E[X] - the center of gravity of the distribution
Expected value is the starting point for all of statistics.
- Variance — A measure of "spread" around E[X] - next lesson!
- Law of Large Numbers — Sample mean → E[X] as n → ∞
- Loss function in ML — Minimizing E[loss] is the essence of training
- Game theory — Expected payoff determines optimal strategy
Key ideas
- **Discrete RV:** $E[X] = \sum x_i \cdot p_i$
- **Continuous RV:** $E[X] = \int x \cdot f(x)\,dx$
- **Linearity:** $E[aX + b] = aE[X] + b$, $E[X+Y] = E[X] + E[Y]$ (always!)
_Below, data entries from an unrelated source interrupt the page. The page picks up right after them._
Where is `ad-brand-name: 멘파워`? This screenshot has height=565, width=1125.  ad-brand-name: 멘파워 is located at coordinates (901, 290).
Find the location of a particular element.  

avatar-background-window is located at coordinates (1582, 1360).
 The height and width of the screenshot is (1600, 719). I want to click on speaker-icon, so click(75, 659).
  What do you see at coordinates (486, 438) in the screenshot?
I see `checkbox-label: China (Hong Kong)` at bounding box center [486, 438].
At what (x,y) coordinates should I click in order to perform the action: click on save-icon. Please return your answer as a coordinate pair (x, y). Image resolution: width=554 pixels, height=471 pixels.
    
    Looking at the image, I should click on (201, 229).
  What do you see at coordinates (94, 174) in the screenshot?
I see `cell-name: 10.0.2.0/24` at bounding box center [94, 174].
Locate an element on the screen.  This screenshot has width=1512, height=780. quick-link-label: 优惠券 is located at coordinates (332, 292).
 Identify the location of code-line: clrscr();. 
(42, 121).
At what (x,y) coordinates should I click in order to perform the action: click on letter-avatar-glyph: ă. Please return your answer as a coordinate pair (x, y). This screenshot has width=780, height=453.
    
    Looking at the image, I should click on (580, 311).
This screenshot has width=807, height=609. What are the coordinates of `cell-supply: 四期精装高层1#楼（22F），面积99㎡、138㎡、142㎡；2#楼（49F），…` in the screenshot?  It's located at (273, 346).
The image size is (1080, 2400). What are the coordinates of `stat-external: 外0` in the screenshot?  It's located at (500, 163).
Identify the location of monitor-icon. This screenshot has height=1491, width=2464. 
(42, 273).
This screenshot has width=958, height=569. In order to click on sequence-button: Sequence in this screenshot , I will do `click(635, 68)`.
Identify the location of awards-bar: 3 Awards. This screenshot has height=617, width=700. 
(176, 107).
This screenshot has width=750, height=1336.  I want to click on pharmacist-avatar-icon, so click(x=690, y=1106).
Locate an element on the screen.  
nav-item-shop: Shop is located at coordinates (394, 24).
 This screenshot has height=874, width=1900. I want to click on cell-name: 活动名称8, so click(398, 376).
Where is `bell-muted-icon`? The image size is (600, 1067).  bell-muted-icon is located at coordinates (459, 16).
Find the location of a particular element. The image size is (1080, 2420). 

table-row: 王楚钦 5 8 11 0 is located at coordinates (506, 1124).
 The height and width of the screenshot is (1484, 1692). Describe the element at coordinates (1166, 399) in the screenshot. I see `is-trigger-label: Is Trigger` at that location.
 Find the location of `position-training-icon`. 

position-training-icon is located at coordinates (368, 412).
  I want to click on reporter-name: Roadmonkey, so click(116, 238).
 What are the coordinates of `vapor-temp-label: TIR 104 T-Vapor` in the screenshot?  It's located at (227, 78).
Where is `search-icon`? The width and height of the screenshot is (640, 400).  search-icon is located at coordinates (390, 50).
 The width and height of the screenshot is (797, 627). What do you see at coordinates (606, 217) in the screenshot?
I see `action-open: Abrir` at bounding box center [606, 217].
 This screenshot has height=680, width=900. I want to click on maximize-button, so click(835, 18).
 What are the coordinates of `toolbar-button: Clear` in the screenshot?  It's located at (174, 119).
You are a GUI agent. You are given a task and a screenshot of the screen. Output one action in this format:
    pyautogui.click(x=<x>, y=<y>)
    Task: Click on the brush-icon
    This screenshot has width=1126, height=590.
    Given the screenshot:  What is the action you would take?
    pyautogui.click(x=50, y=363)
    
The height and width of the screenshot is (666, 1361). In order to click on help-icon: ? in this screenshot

- **E[XY] = E[X]·E[Y]** only for independent random variables
- **Interpretation:** "long-run average" when the experiment is repeated
- **Limitations:** St. Petersburg Paradox - E[X] isn't everything!
Вопросы для размышления
- 🃏 Back to the paradox: what is the fair price for the St. Petersburg game? Why exactly that amount?
- 🎰 If E[X] < 0 for all casino games - why do people still play?
- 📊 When can decisions based on E[X] be catastrophically wrong?
- 🤖 Why do ML models minimize E[loss] rather than max(loss)?